Cryopreservation-Frozen Embryo Transfer (FET)

In the majority of IVF or GIFT cycles, stimulation of the ovaries by fertility drugs results in development of several follicles and retrieval of multiple eggs. Usually, only three to four eggs are transferred immediately in that cycle. The rest of the fertilized eggs are frozen and stored in a special freezer. With the current programmable freezing method, 60 to 80 percent of embryos are viable after thawing. One of the advantages of Frozen Embryo Transfer (FET) is that the transfer will occur in a natural ovulatory cycle. When stimulating drugs are not used, endometrial receptivity is improved and implantation is more likely.


Oocyte Donation Program

Most donor eggs are obtained from anonymous donors. IVF with donor eggs has the highest pregnancy rate since the egg donors are always less than 35 years old. The alternate source of eggs is close friends or relatives who are willing to undergo ovarian stimulation and egg retrieval for the sole purpose of donating eggs. Oocyte donation presents many medical and ethical questions which should be considered before the oocyte donation procedure is initiated.


Microsurgical Epididymal Sperm Aspiration (MESA)

Possible indications for this procedure include congenital absences of the vas deferens or failed vasectomy reversal. Sperm aspirated from the most proximal regions of epididymis are the most recently produced and have the best motility. This sperm is then used for ICSI and IVF or GIFT procedures.

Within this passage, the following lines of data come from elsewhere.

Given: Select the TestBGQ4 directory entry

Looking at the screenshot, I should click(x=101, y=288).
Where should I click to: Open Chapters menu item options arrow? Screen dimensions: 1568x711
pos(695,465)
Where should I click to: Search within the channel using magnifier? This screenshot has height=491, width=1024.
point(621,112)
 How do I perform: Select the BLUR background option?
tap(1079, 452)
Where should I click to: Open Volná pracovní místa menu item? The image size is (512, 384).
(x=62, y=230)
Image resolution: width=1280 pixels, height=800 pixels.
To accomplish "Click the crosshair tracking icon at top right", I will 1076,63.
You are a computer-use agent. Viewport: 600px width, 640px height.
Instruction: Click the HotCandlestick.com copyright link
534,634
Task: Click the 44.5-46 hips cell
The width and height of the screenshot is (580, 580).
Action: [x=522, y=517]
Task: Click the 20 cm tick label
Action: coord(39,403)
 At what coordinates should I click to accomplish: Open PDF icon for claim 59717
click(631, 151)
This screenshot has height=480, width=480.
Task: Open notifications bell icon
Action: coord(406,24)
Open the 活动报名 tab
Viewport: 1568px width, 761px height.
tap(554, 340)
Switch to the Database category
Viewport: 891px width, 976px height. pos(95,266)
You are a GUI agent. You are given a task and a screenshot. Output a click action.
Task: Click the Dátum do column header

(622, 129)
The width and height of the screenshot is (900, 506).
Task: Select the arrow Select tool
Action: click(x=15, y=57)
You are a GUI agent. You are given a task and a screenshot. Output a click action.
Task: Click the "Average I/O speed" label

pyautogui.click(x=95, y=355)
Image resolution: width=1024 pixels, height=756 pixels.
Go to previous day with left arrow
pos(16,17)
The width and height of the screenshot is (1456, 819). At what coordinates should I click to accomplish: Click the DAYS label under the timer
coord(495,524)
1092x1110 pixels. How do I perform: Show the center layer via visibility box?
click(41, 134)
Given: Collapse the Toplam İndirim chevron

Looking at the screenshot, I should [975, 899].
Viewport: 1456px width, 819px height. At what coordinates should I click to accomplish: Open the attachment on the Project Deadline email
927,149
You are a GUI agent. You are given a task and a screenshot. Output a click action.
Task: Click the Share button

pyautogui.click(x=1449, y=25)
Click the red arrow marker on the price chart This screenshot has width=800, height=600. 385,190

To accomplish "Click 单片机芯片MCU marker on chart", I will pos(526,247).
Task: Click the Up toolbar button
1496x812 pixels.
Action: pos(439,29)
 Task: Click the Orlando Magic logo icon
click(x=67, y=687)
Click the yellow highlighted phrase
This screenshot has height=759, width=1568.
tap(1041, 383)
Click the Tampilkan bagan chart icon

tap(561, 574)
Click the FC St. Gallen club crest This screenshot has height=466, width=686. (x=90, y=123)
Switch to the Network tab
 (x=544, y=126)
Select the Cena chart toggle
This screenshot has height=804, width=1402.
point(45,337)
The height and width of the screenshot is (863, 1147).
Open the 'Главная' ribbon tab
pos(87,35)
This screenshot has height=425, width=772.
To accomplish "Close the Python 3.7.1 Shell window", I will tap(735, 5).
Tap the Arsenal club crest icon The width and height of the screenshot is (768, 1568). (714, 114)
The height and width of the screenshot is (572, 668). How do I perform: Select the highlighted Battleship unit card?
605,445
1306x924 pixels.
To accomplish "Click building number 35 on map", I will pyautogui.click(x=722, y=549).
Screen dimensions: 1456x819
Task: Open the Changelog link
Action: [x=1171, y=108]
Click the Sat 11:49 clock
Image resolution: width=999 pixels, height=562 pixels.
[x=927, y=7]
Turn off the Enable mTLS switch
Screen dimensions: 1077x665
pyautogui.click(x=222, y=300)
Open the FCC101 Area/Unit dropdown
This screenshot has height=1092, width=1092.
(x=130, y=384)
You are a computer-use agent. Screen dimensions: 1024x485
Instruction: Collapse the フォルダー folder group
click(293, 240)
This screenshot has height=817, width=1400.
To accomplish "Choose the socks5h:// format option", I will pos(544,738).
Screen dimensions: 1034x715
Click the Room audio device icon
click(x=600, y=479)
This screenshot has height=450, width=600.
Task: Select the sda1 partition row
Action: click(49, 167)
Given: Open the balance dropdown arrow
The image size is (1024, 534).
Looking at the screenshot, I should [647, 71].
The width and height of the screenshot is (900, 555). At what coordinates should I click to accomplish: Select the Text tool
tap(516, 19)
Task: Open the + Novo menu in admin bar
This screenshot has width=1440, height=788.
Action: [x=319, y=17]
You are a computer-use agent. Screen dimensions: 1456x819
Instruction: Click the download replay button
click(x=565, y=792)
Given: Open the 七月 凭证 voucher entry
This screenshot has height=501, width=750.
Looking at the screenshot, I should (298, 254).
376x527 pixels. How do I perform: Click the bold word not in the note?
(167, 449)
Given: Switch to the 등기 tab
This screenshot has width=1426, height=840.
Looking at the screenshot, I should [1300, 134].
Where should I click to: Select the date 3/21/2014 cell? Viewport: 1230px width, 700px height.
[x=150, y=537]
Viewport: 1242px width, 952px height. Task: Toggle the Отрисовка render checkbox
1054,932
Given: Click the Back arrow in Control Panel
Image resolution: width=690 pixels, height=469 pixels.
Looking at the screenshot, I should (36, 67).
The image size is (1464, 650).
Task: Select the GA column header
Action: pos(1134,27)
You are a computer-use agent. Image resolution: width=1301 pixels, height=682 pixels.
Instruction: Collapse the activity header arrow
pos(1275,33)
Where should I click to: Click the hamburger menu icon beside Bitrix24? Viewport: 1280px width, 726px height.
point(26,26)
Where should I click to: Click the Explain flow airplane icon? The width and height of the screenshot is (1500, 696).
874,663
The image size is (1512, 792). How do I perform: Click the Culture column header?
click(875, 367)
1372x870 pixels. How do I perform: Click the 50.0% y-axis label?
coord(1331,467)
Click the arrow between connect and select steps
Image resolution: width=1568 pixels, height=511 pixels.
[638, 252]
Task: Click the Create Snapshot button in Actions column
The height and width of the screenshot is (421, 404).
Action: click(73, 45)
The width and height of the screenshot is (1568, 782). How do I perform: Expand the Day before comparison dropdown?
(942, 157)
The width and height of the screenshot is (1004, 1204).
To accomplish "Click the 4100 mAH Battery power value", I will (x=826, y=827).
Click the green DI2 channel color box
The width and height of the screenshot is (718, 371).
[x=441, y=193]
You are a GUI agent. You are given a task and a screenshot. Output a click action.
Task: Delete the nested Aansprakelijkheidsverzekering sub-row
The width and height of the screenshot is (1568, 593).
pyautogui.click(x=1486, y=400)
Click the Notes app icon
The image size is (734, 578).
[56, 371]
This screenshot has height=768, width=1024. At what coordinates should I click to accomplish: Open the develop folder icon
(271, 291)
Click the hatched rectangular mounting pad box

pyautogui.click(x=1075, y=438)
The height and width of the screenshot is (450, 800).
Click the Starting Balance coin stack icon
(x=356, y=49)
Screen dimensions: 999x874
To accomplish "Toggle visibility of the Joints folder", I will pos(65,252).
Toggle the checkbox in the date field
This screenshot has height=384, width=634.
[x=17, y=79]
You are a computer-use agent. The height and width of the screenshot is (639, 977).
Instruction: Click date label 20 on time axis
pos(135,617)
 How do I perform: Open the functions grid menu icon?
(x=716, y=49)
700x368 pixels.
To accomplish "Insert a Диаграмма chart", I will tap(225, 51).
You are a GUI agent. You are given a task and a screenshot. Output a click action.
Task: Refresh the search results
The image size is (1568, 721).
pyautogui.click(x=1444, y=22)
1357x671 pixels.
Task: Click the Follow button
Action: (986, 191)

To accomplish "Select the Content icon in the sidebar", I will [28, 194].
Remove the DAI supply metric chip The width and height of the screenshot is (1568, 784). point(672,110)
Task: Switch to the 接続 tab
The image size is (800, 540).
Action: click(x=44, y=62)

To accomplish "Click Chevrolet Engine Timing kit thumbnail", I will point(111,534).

Intracytoplasmic Sperm Injection (ICSI)

This technique facilitates laboratory fertilization via the microinjection of one sperm inside the egg. Sperm with a low motility can thus be helped to penetrate the shell around the egg (zona pellucida) and achieve sperm-egg fusion. A single living sperm, even with poor motility, can fertilize the egg. Only the microinjection aspect of this technique, done in the laboratory, differs from conventional IVF.

In ICSI, the woman must follow the same procedure as for IVF with ovarian stimulation and ovum pick up, followed by laboratory fertilization and embryo transfer after 48 hours.